▶ Task objective: Copy the records below word for word, from the first line through the line that contains "Task: Expand the barcode type dropdown arrow", and leave out any pictures.

Data for processing Block Start

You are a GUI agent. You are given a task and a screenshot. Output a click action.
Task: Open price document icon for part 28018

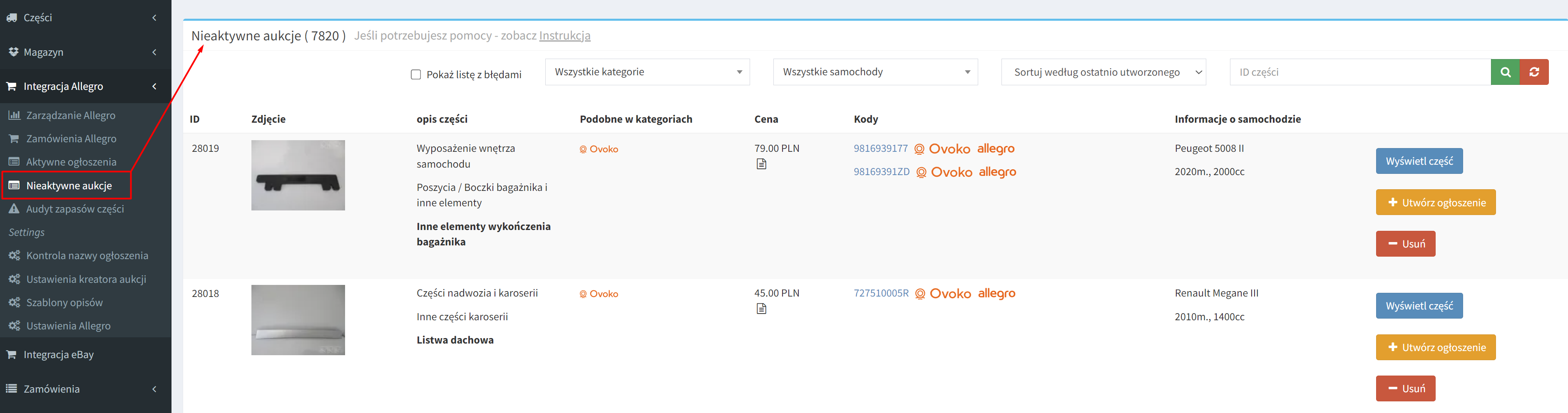(761, 309)
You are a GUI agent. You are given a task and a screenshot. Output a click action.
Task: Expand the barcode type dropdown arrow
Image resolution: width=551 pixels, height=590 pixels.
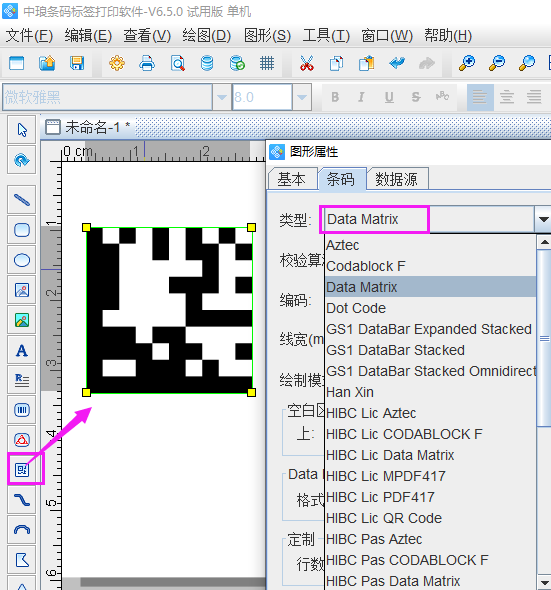543,219
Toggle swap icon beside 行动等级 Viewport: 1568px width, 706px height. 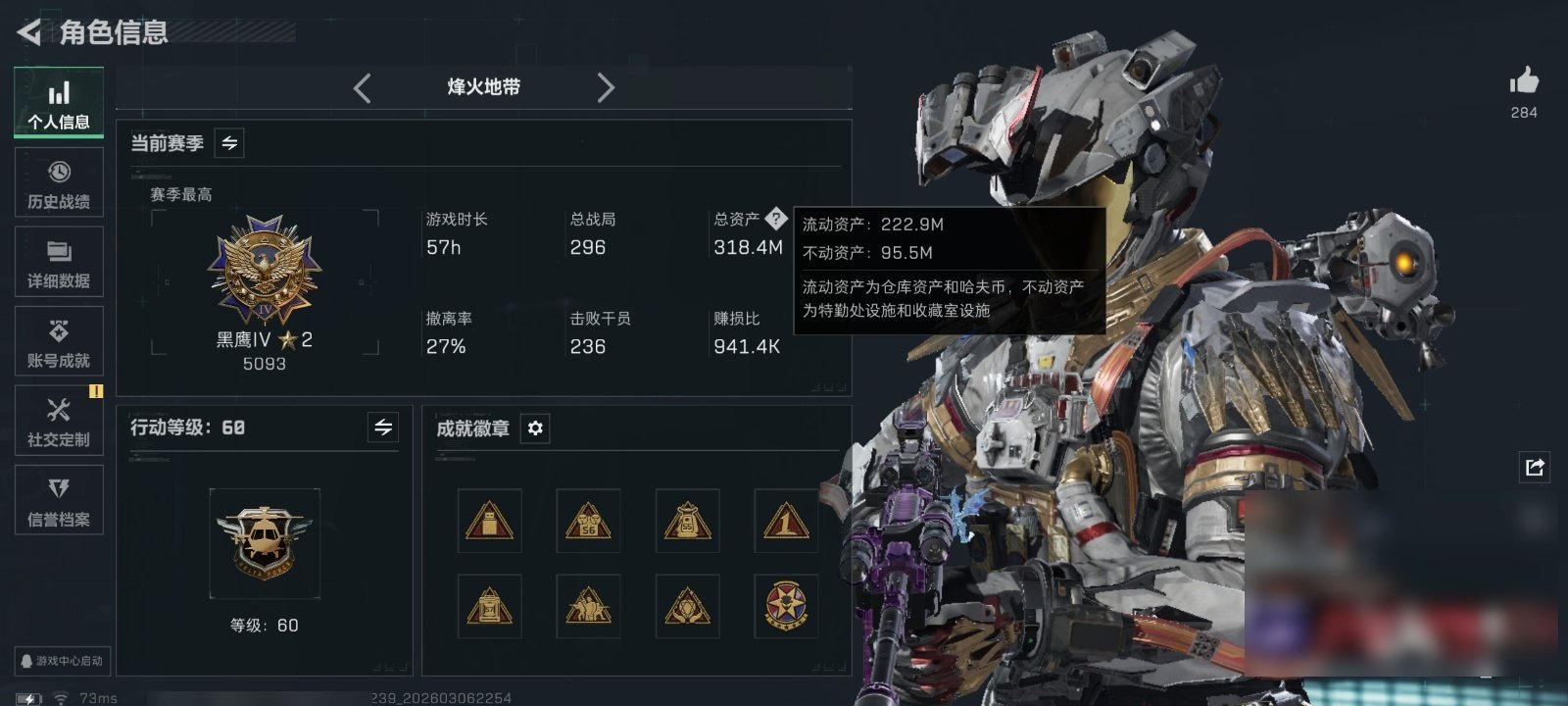[383, 428]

Data for processing Block End

▶ Solution to this task:
You are a GUI agent. You are given a task and a screenshot. Output a click action.
Task: Open price document icon for part 28018

(761, 309)
You are a GUI agent. You are given a task and a screenshot. Output a click action.
Task: Expand the barcode type dropdown arrow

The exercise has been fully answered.